● **What the task asks**
Restate word for word the lines of the records below, starting at the line that contains "This screenshot has height=353, width=980." and ending at the line that contains "You are a computer-use agent. 822x504 pixels.", with both of those lines included and nothing else.

[Stored data entries]
● ● ● ●
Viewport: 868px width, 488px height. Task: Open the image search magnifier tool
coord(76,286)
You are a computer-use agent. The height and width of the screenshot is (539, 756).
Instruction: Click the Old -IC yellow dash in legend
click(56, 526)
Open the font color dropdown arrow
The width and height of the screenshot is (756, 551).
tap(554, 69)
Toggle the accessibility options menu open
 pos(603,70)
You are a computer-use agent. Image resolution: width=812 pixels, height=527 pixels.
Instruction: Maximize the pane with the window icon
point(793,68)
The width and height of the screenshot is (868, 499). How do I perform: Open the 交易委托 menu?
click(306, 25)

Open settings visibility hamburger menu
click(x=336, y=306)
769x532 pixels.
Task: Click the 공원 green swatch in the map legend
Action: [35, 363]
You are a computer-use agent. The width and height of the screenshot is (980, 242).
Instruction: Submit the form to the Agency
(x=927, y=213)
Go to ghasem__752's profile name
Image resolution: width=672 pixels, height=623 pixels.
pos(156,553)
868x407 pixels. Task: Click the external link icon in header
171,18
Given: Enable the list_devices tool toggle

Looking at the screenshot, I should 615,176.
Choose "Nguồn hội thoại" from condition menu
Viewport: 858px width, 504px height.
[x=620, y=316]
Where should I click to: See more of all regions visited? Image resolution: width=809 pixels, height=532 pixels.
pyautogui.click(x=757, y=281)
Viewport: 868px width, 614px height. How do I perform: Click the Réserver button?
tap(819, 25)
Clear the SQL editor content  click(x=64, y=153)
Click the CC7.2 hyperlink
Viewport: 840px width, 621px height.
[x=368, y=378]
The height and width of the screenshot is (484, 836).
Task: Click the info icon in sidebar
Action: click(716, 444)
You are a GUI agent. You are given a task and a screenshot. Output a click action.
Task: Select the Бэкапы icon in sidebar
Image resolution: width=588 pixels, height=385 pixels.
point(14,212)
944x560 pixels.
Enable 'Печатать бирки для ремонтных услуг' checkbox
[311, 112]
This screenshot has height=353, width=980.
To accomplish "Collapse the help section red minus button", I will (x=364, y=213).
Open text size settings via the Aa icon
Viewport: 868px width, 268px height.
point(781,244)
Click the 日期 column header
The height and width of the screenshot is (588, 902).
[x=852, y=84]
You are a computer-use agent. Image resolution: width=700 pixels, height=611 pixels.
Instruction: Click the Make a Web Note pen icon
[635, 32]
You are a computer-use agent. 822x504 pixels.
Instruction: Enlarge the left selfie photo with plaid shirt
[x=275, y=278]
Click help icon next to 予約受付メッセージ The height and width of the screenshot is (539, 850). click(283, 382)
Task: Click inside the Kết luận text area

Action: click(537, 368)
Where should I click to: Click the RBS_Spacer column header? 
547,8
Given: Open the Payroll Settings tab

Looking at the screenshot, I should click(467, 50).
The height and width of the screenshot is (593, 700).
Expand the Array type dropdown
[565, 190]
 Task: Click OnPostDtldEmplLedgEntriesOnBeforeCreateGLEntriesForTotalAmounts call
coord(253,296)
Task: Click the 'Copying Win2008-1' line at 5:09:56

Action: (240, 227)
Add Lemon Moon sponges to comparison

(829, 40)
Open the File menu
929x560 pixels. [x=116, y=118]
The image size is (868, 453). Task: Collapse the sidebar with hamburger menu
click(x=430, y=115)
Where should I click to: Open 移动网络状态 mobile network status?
● ● ● ●
● **Solution for this exercise**
This screenshot has height=353, width=980.
To accomplish "Collapse the help section red minus button", I will (x=364, y=213).
Open text size settings via the Aa icon
Viewport: 868px width, 268px height.
point(781,244)
Click the 日期 column header
The height and width of the screenshot is (588, 902).
[x=852, y=84]
You are a computer-use agent. Image resolution: width=700 pixels, height=611 pixels.
Instruction: Click the Make a Web Note pen icon
[635, 32]
You are a computer-use agent. 822x504 pixels.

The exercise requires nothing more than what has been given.